Selon l'Organisation Mondiale de la Santé (OMS), qui mène actuellement une bataille pour que l'allaitement reprenne vigueur après plusieurs décennies de déclin, "si les mères et les familles étaient encouragées à allaiter au sein, de nombreuses vies pourraient être sauvées". Parce que le lait maternel a des qualités que le lait artificiel n'a pas, en particulier sa richesse en anticorps, l'OMS recommande d'allaiter exclusivement au sein pendant les six premiers mois de la vie l'enfant, et même de continuer l'allaitement (complémenté) jusqu'à ses deux ans, "voire plus".

"Au-delà de ses bienfaits immédiats, l’allaitement maternel aide à rester en bonne santé tout au long de la vie", assure l'Organisation mondiale de la santé, qui précise que "une fois adultes, les personnes qui ont été allaitées au sein ont souvent une tension artérielle et une cholestérolémie plus basses et souffrent plus rarement de surpoids, d’obésité ou de diabète de type 2". Pour la femme aussi, des bienfaits sont réputés. "L’allaitement atténue le risque de cancer du sein et de l’ovaire à un âge plus avancé, aide les femmes à retrouver plus vite leur poids d’avant la grossesse et permet de lutter contre l’obésité".

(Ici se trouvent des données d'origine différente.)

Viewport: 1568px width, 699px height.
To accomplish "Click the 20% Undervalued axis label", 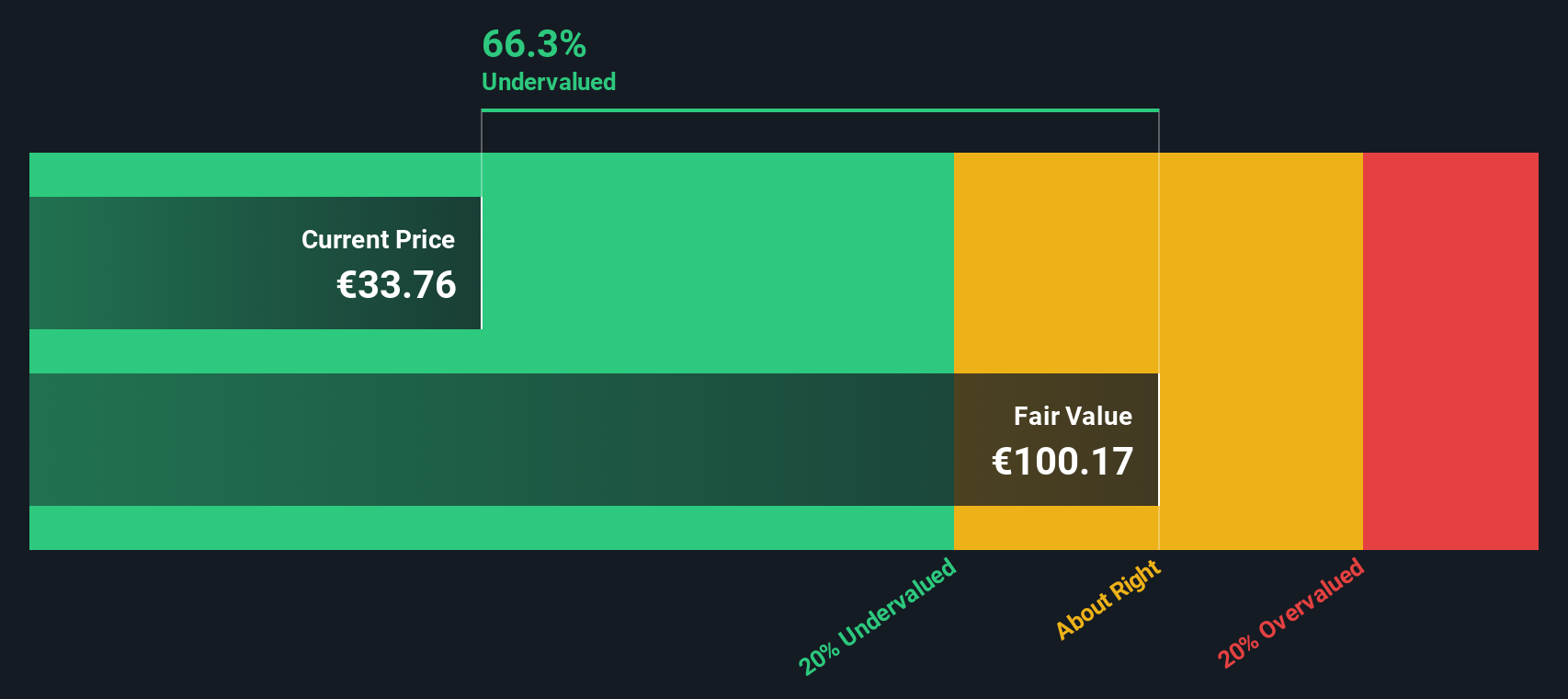I will (x=877, y=616).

Mais encourager l'allaitement au sein comme le souhaite l'OMS, c'est devoir lutter à la fois contre la libération des femmes qui grâce aux biberons ne sont plus condamnées à un rôle de nourricière après la grossesse, et contre une certaine pudibonderie qui fait qu'il est inconvenant d'allaiter en public. Dévoiler un sein pour donner à manger à son enfant n'est pas perçu comme quelque chose de naturel, mais de provocateur, dans les sociétés occidentales.

Or les médias, au sens large, ont un rôle crucial pour lever ce deuxième obstacle social. Si l'image d'une femme allaitant est courante dans les médias, le faire "dans la vraie vie" ne sera plus perçu comme un manque de savoir-vivre. C'est pour cela qu'aux Etats-Unis, une activiste de l'allaitement a créé un groupe Facebook dédié aux mères qui allaitent, pour utiliser le réseau social comme un média qui permet de déculpabiliser les femmes qui souhaitent allaiter en public. Mais en principe, Facebook interdit les images de seins sur son site. 

Victime de cette politique, l'activiste a toutefois obtenu de Facebook qu'il s'excuse après avoir supprimé son compte, par deux fois, parce qu'elle choisissait d'y afficher des photos d'elle en train de donner le sein à ses enfants de 3 et 5 ans. Facebook a parlé d'une suppression "accidentelle" et s'est excusé, signifiant ainsi sa volonté de ne plus censurer ce type d'images.

"Ce n'est pas juste", avait-elle critiqué. "J'essaye de faire quelque chose de bien pour les mères, et je me fais exclure pour avoir posté des images de l'acte le plus beau qu'une femme puisse faire pour son enfant".

En France, plusieurs groupes Facebook dédiés à l'allaitement existent, dont le principal réunit plus de 3000 membres, mais ils n'affichent aucune photo publique. Ou alors il s'agit de clichés "artistiques", qui n'ont pas le même impact pour l'acceptation sociale du phénomène.